ENTRIES SHOWN:

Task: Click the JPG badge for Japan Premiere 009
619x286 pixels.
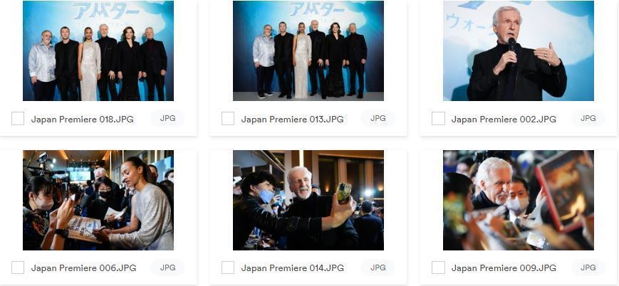Action: [x=588, y=268]
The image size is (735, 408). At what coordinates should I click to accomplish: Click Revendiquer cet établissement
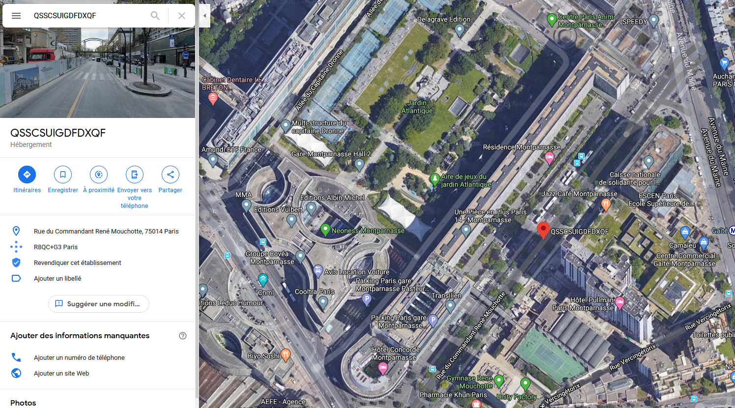coord(77,262)
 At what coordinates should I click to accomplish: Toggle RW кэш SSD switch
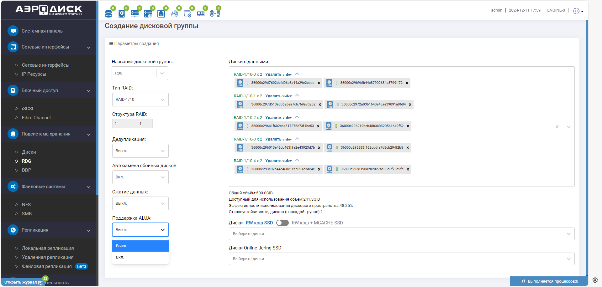[282, 223]
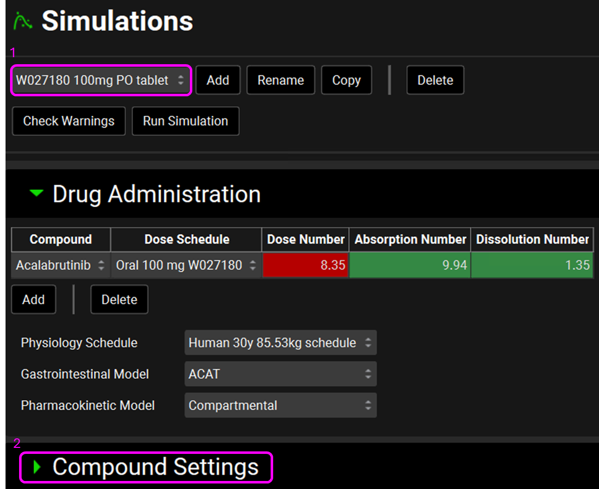Add a new drug administration row
Viewport: 599px width, 489px height.
[33, 299]
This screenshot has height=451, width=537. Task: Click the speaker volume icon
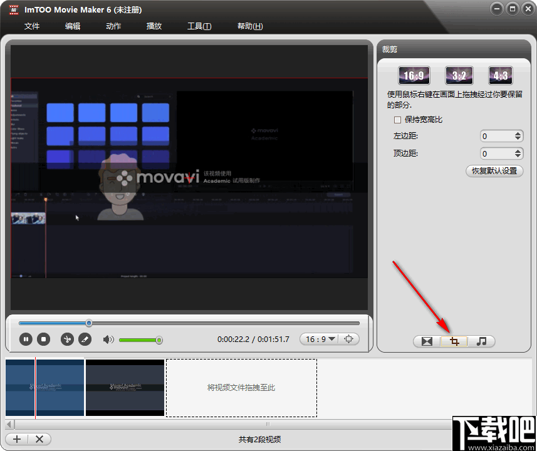[108, 339]
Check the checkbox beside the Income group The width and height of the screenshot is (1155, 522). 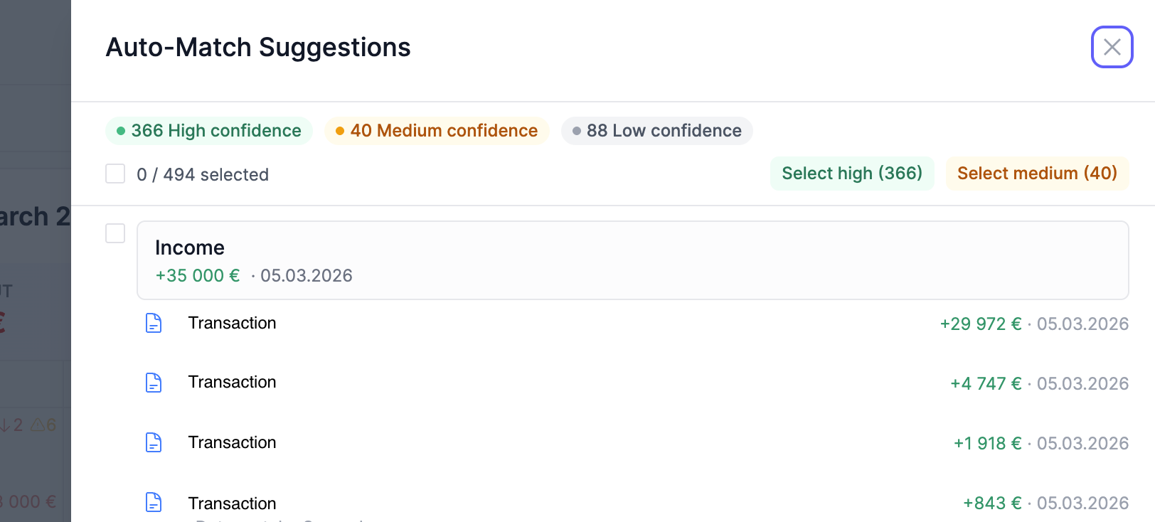(115, 233)
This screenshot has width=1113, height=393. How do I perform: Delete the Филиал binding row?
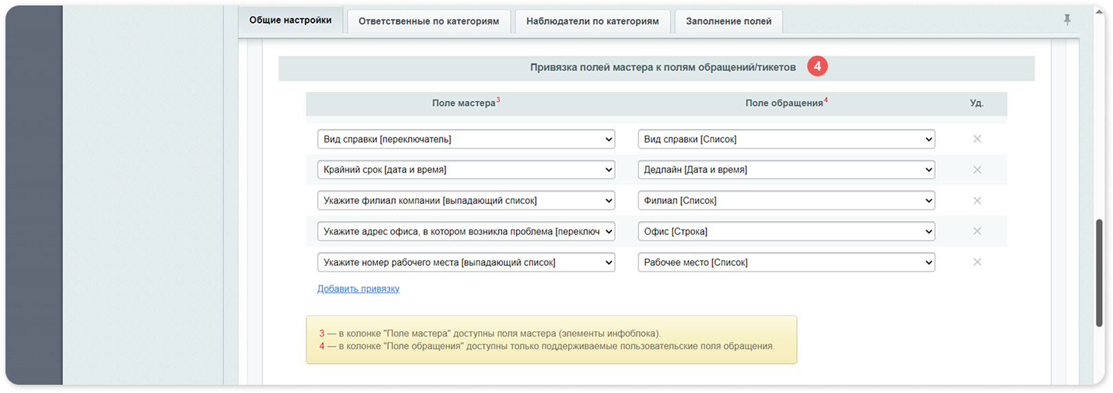[x=977, y=201]
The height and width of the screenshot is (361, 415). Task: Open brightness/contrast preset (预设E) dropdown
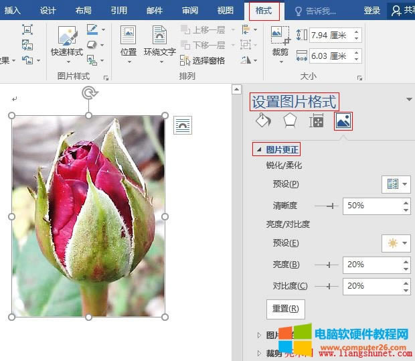pos(396,243)
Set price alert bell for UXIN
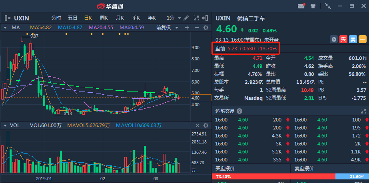 334,39
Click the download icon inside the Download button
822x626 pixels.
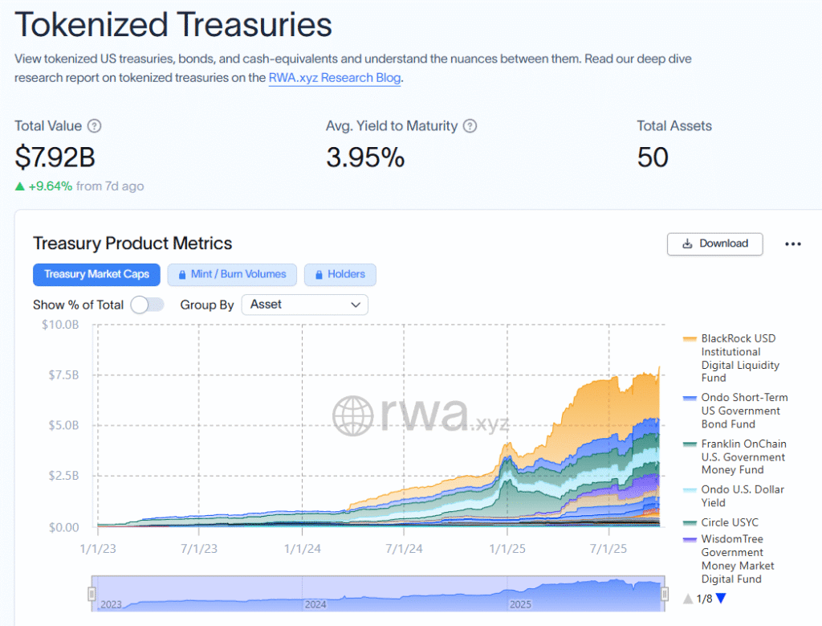click(x=687, y=243)
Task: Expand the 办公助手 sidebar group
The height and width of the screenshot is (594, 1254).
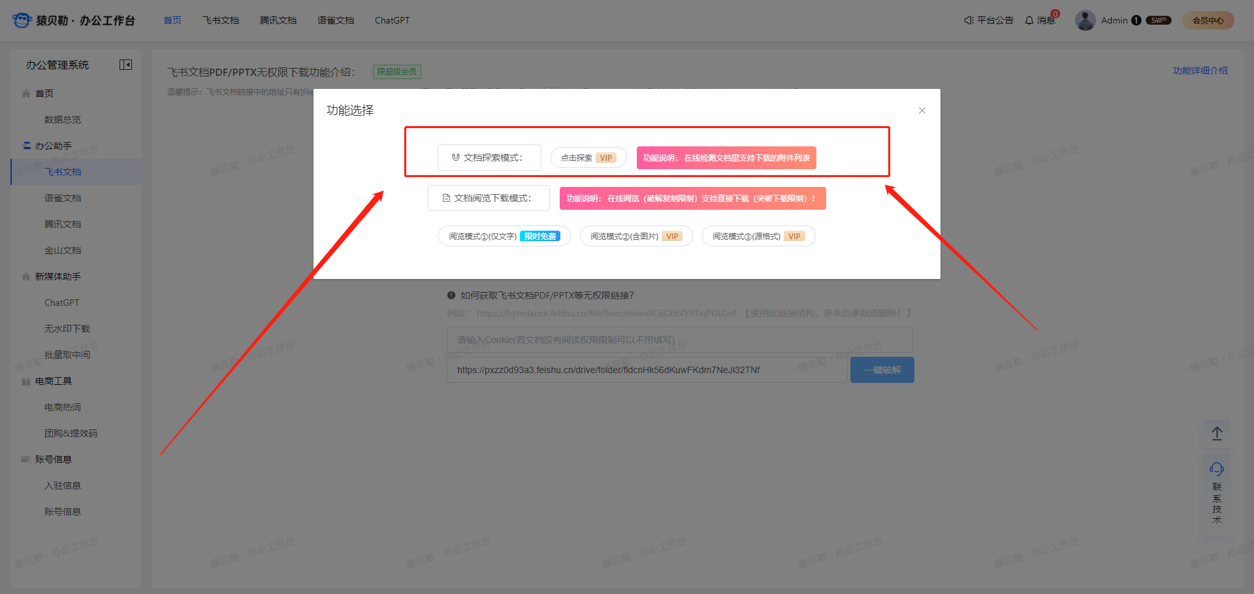Action: point(54,146)
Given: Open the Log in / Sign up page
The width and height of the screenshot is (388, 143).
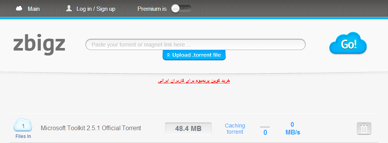Looking at the screenshot, I should point(96,9).
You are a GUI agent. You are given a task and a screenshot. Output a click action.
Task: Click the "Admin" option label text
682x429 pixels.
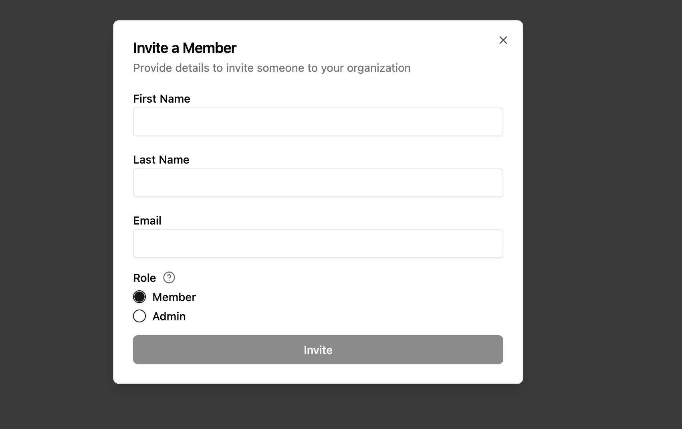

EXERCISE REQUIREMENTS: Give back exactly, and solely, the section of the data above bounded by the line containing "The height and width of the screenshot is (361, 415)." and the line containing "Task: Expand the 办公助手 sidebar group", both bounding lines included and pictures omitted.

ANSWER BELOW:
The height and width of the screenshot is (361, 415). Task: Open brightness/contrast preset (预设E) dropdown
pos(396,243)
Set price alert bell for UXIN
 334,39
Click the download icon inside the Download button
822x626 pixels.
click(x=687, y=243)
Task: Expand the 办公助手 sidebar group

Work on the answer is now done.